The canvas is clear for Aryna Sabalenka this season.
Gone are the autographs on trainer Jason Stacy’s bald head with each passing win.
The signatures, which started as an impromptu pre-match ritual at Melbourne Park a year ago, were scrawled on Stacy’s scalp all the way to her second straight Daphne Akhurst Memorial Cup.
On her run to the US Open title later in the year, Stacy agreed instead to a stick-on tiger tattoo on his head provided his charge reached the final.
On Friday, the world No.1 made it 17 straight Australian Open match wins with a come-from-behind 7-6(5) 6-4 victory over Denmark’s Clara Tauson at Rod Laver Arena.
Her stacked player’s box rose in unison, a nod of approval to the scrap she pulled through against a plucky challenger, and Stacy’s head remained ink- and tattoo-free, for now.
“I don't know. Honestly, with our team, it's not like we're thinking and we're trying to find something,” she laughed. “It just like comes naturally. I don't know. If it's going to happen, it's going to happen. We had my signature there, we had my tattoo there.

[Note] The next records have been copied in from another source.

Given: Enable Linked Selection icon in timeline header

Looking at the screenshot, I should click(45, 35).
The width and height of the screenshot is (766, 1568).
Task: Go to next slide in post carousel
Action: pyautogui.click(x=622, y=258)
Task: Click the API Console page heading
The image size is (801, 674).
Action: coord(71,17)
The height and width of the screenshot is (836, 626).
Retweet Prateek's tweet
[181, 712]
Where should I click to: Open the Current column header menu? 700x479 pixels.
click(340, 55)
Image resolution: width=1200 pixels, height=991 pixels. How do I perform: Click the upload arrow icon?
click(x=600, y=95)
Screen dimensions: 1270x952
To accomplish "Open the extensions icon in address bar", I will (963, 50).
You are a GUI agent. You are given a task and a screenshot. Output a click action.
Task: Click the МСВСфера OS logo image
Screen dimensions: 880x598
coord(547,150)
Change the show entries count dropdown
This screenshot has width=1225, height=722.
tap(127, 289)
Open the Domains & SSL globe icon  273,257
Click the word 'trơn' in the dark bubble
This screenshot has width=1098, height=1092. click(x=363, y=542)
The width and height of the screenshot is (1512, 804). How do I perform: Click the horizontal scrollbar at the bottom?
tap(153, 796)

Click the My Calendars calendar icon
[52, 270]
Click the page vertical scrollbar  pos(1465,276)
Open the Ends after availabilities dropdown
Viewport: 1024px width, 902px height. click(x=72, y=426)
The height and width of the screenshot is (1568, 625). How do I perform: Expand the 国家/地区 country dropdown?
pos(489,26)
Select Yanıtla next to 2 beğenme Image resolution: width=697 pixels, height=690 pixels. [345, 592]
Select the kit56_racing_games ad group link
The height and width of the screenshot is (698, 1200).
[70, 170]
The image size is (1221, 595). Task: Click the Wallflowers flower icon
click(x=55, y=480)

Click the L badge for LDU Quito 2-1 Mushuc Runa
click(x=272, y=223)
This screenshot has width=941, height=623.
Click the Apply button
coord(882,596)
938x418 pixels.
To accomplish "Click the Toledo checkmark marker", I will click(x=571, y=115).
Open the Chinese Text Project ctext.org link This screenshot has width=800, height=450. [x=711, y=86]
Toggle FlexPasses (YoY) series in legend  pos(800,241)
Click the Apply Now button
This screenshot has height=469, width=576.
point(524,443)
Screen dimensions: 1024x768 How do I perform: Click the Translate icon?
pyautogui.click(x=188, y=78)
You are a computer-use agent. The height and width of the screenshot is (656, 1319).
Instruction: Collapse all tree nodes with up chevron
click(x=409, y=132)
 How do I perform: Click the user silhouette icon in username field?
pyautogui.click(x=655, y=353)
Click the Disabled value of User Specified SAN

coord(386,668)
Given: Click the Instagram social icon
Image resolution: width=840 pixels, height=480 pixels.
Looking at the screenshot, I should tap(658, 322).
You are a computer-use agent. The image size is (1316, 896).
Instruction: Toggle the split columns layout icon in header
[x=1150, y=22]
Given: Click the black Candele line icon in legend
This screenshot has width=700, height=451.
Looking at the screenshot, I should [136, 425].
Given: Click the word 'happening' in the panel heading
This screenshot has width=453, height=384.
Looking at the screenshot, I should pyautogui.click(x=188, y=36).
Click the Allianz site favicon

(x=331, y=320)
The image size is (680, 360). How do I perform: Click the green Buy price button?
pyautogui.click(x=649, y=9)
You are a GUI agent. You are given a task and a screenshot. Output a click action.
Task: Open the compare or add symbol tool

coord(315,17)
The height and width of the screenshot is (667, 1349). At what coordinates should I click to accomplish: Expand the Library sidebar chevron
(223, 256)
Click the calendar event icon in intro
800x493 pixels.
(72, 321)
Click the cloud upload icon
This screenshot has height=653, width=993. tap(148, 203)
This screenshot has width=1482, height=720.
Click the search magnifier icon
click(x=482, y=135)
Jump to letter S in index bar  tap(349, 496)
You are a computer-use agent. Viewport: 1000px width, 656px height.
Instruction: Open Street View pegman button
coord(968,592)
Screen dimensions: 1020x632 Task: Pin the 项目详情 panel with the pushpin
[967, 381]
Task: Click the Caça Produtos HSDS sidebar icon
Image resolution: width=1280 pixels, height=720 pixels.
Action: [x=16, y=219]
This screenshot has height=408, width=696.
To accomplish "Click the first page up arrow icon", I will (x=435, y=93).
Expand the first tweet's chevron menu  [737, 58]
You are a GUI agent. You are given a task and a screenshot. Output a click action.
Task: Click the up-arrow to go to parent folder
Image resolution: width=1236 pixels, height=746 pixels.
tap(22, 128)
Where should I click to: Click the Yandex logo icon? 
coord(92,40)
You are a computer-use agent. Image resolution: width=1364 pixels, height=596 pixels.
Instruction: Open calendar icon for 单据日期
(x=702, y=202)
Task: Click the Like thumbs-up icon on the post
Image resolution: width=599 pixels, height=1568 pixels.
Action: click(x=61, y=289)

We need to come up with something cool, you know?”
Sporting tiger stripes on the shoelaces to match the feline tattoo on her arm, Sabalenka strode onto court having claimed her opening seven matches of the new season, following her 18th title in Brisbane.
Thirty minutes into the duel and with scores locked at 3-all, however, the top seed was yet to stamp her authority.
Despite boasting one of the finest serves on tour, she threw her head back with a smile of disbelief after Tauson blazed a crosscourt winner on her way to a seventh straight break of serve between the pair.
A champion in Auckland leading in – her first title since 2021 – the Dane was savouring an injury-free form-building start to the year and was the first to snap the streak when she grasped the initiative and edged to within a game of the opening set at 5-3.
San Diego in 2022 was the last tour event that Sabalenka had been broken four times in the opening set of a match. She went on to beat Sloane Stephens in three sets on that occasion.
It was a good omen as she surged back on serve.
Four times Tauson faced a set point at 5-6. Four times she found a first serve to force the tiebreak, yet still she was unable to stop the momentum against her.
“It’s heavy conditions. When we were making those breaks, it wasn’t like disappointment or something, it was just like keep pushing, keep trying your best and yeah I came back,” she said.
“It was really important to get all of those breaks back. It could go either way and I’m just super happy that I was able to close this match and be in the fourth round.
“I was playing this match and thinking ‘wow girl, you’re really tough. So many times I was thinking ‘okay I’m done’, but I was lucky I kept pushing.”
The top seed had the wind in her sails and capitalised on the 22-year-old’s letdown at having let her chances slip when she hammered home the advantage early in the second set before the world No.42 rallied to level the set.
Sabalenka, while below her best, found enough when she needed it. She absorbed pace and pulled the trigger on a forehand into the corner for the final break before she closed it out for her fifth successive AO fourth-round berth after two hours and six minutes for a clash against 14th seed Mirra Andreeva or 23rd seed Magdalena Frech.
“That was a great battle. She played unbelievable tennis,” Sabalenka said. “It was really tough to play against her today, and I’m just super happy that I was able to just stay in the game.
“I was able to push myself honestly to the limit and try my best to put that ball back on that side and try to get this win.”